What you need to do: Pick out each line below containing "agent".

Recorded data:
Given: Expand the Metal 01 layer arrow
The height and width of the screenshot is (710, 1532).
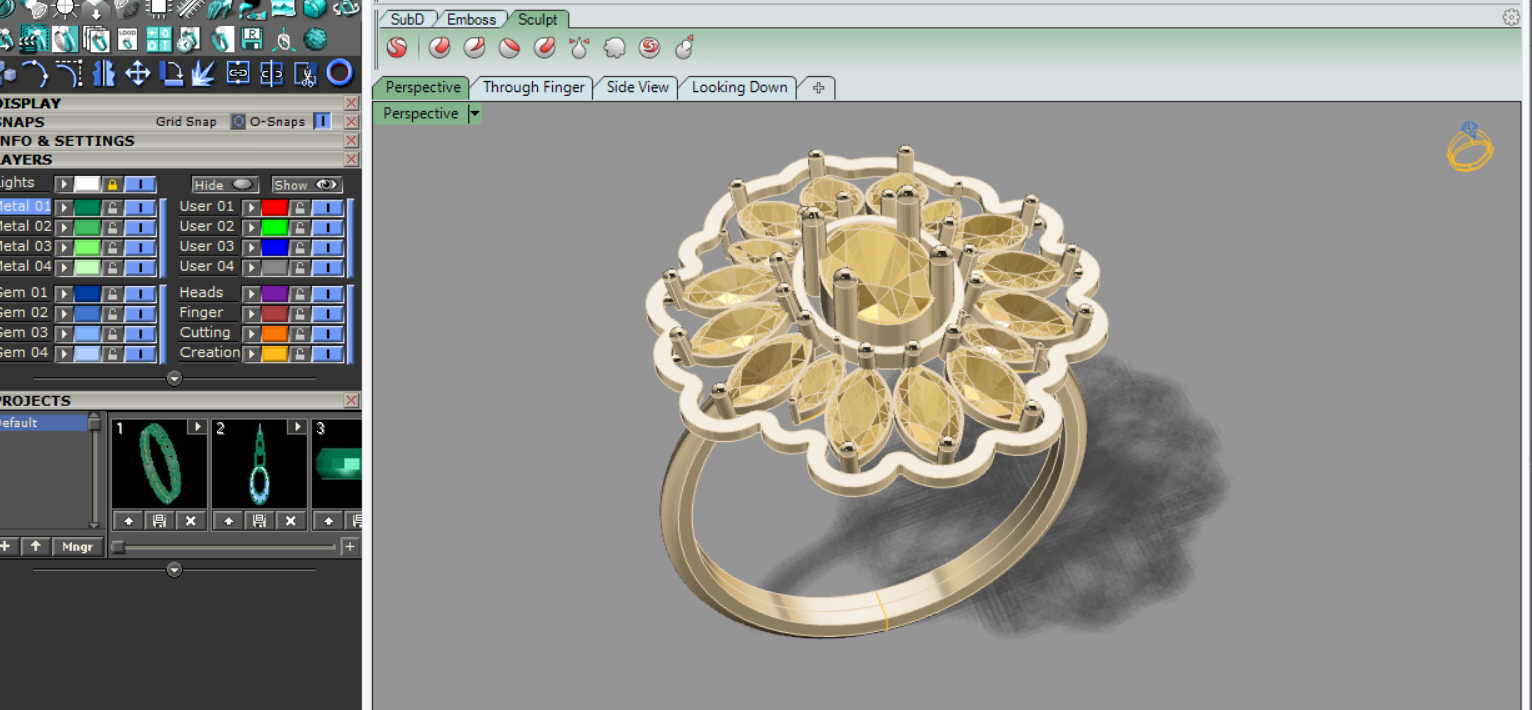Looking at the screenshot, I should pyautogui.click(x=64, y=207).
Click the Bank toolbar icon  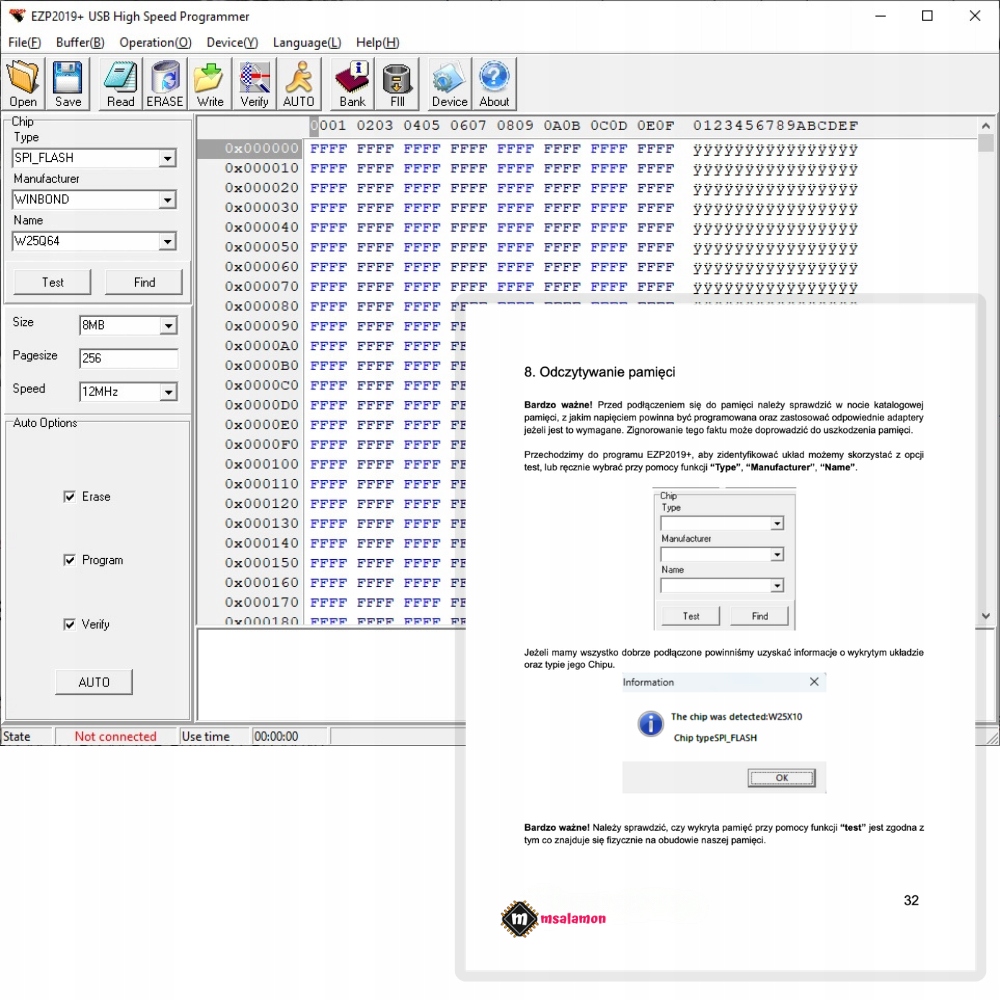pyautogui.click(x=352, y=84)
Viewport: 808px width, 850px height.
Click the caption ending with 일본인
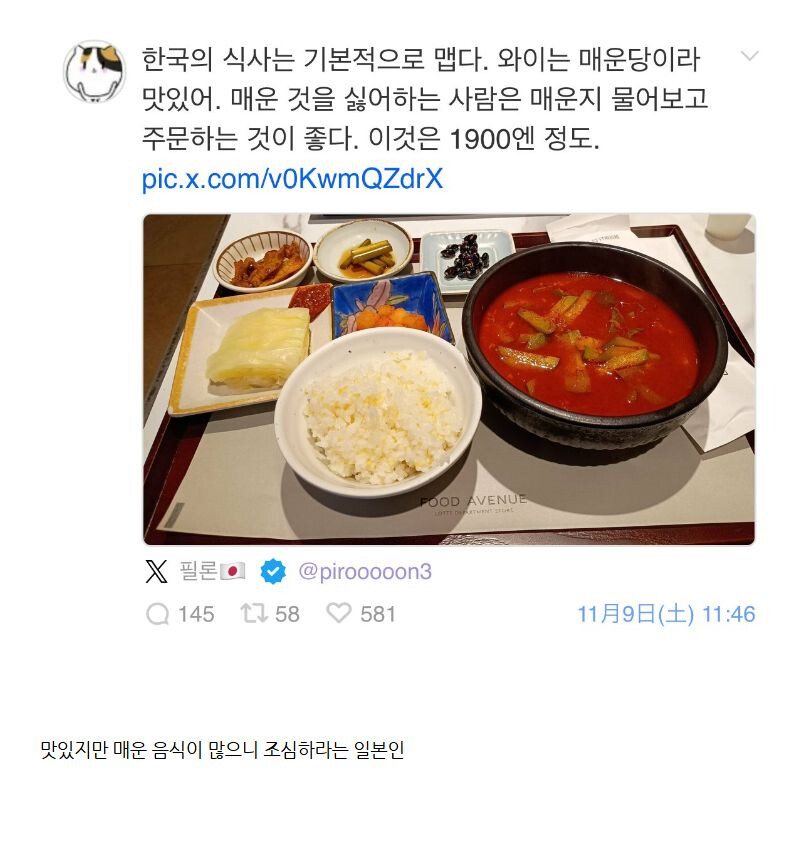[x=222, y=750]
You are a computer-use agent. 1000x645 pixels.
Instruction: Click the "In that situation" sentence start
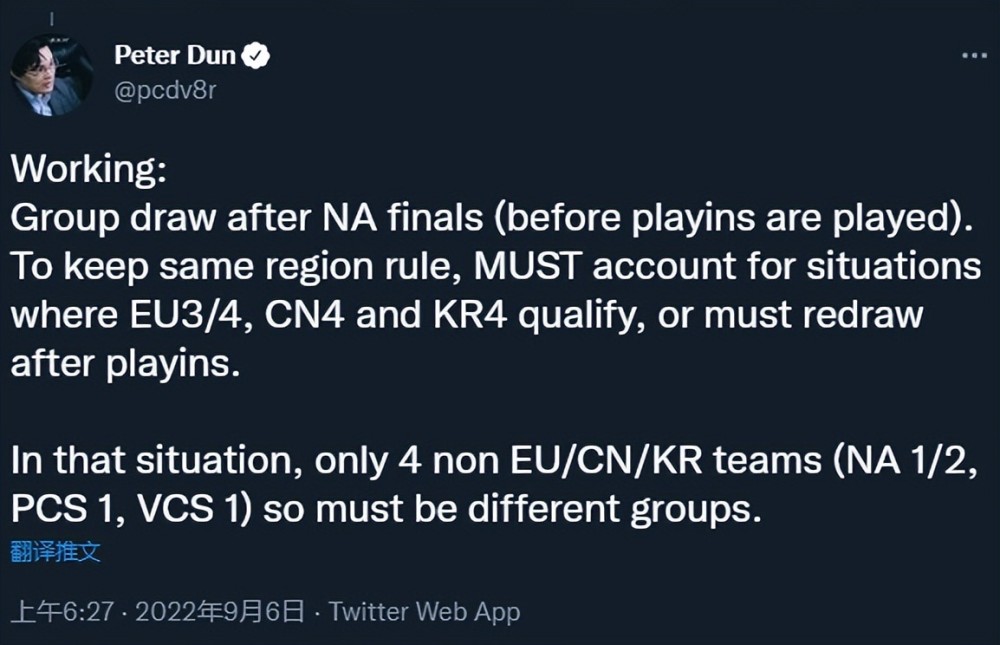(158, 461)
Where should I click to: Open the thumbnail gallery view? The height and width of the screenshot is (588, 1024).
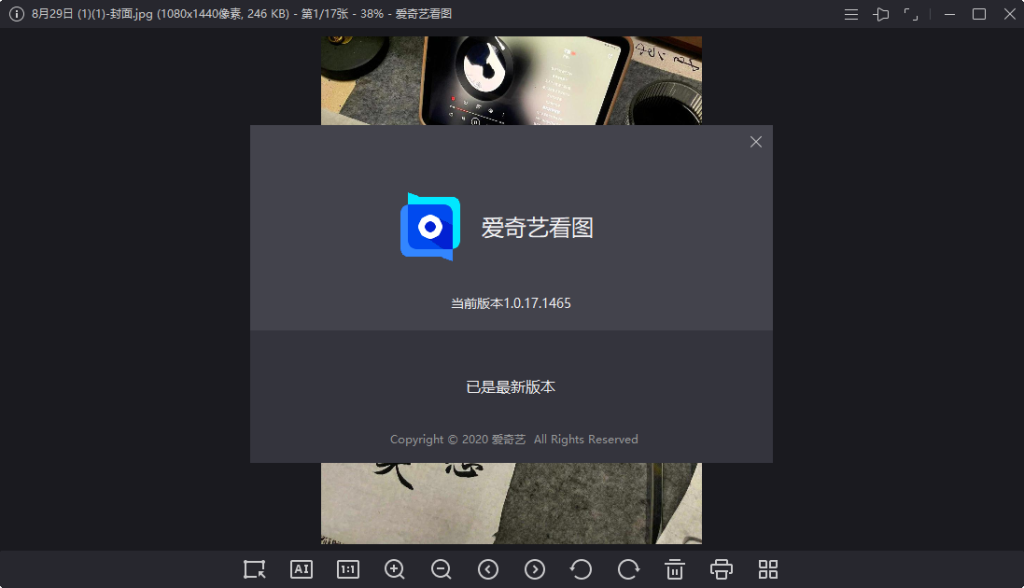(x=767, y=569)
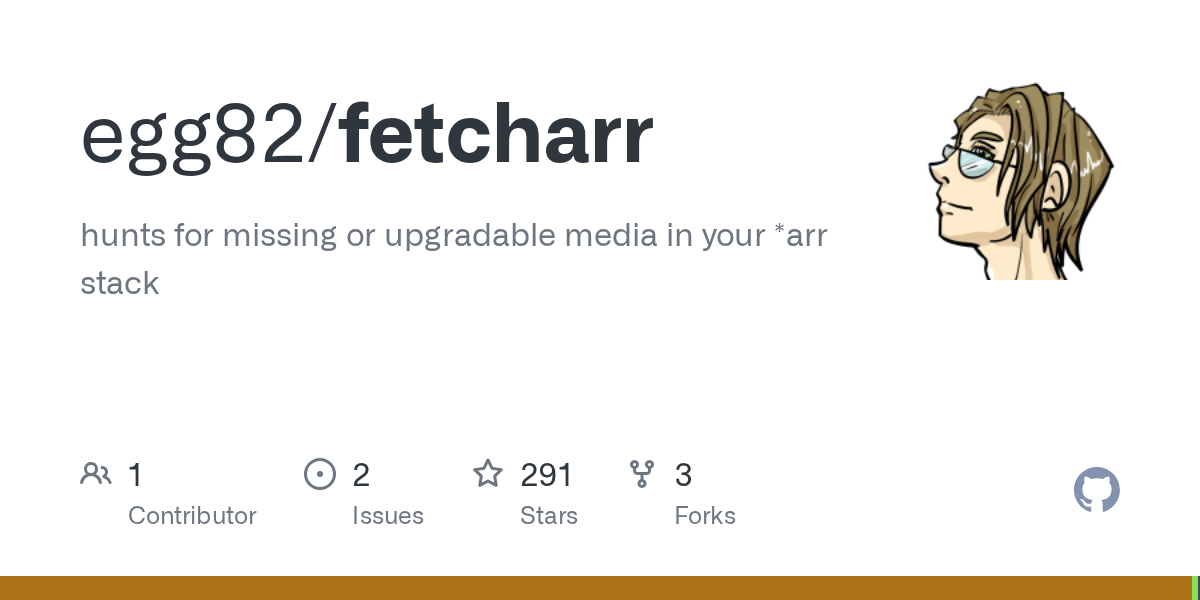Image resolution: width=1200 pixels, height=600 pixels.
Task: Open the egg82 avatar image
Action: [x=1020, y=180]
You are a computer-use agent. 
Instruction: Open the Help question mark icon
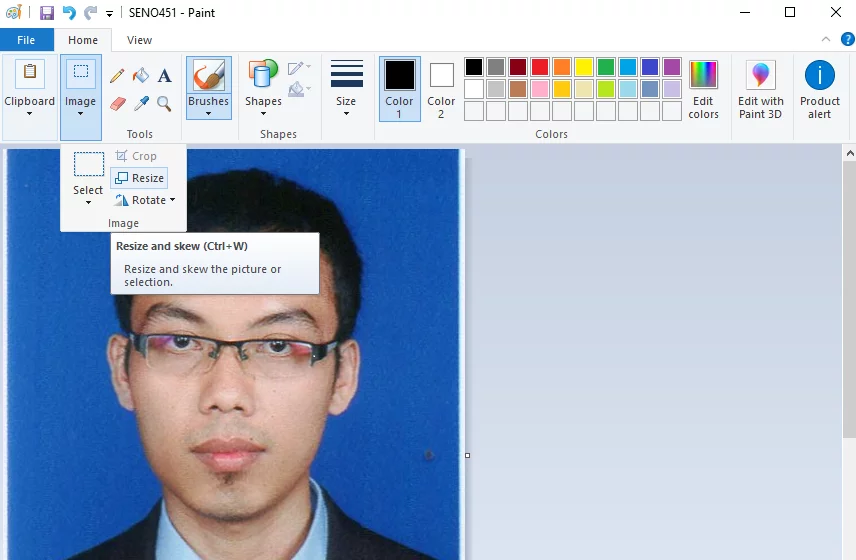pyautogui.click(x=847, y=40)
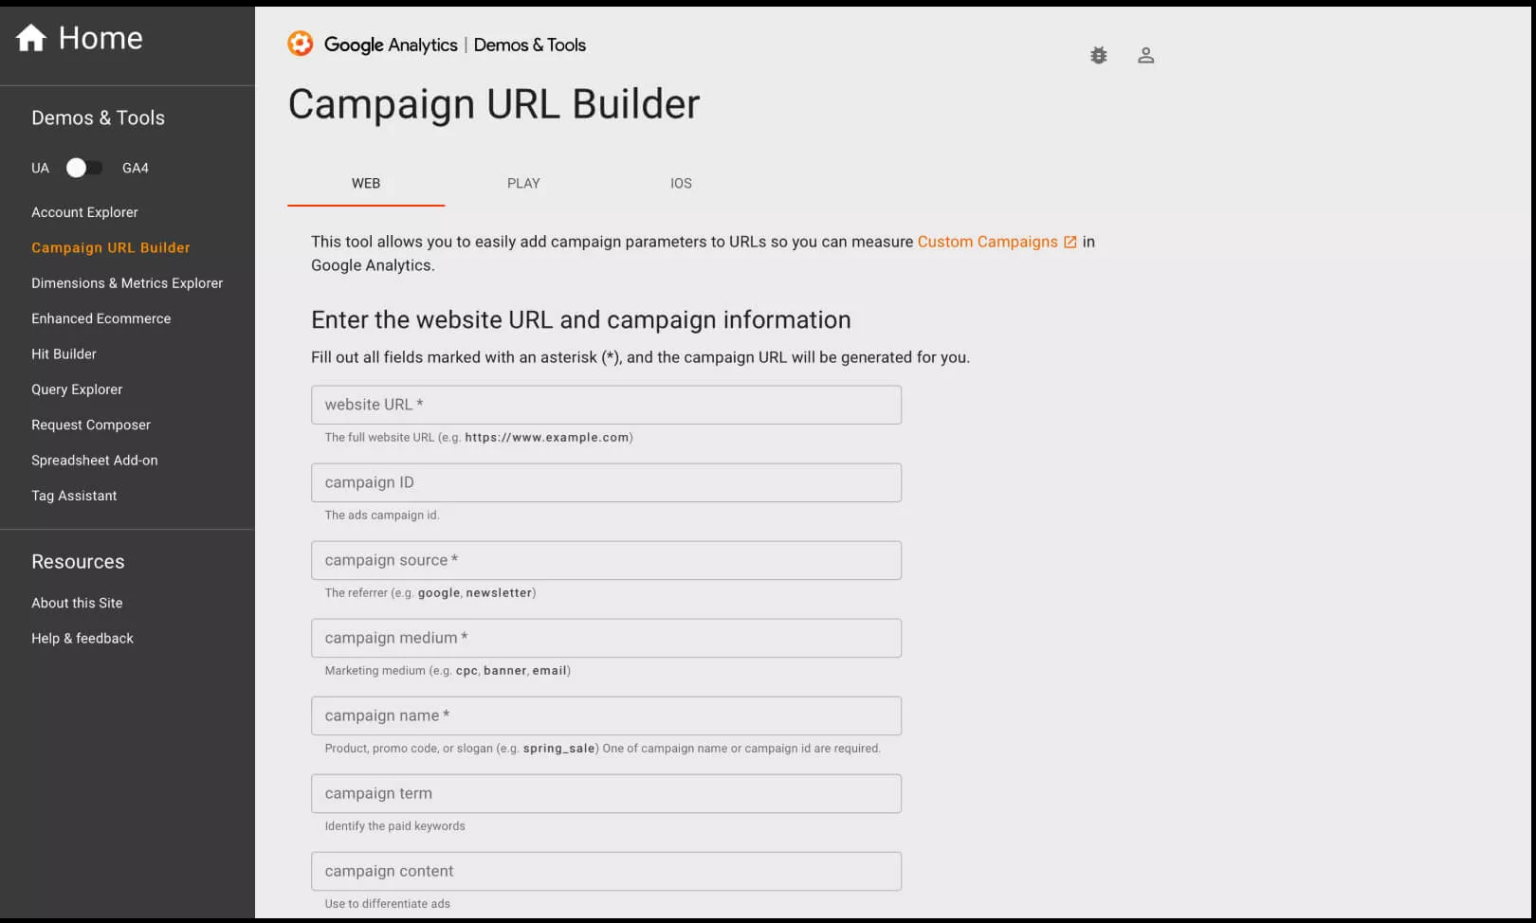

Response:
You are a computer-use agent. 1000x645 pixels.
You are a computer-use agent. 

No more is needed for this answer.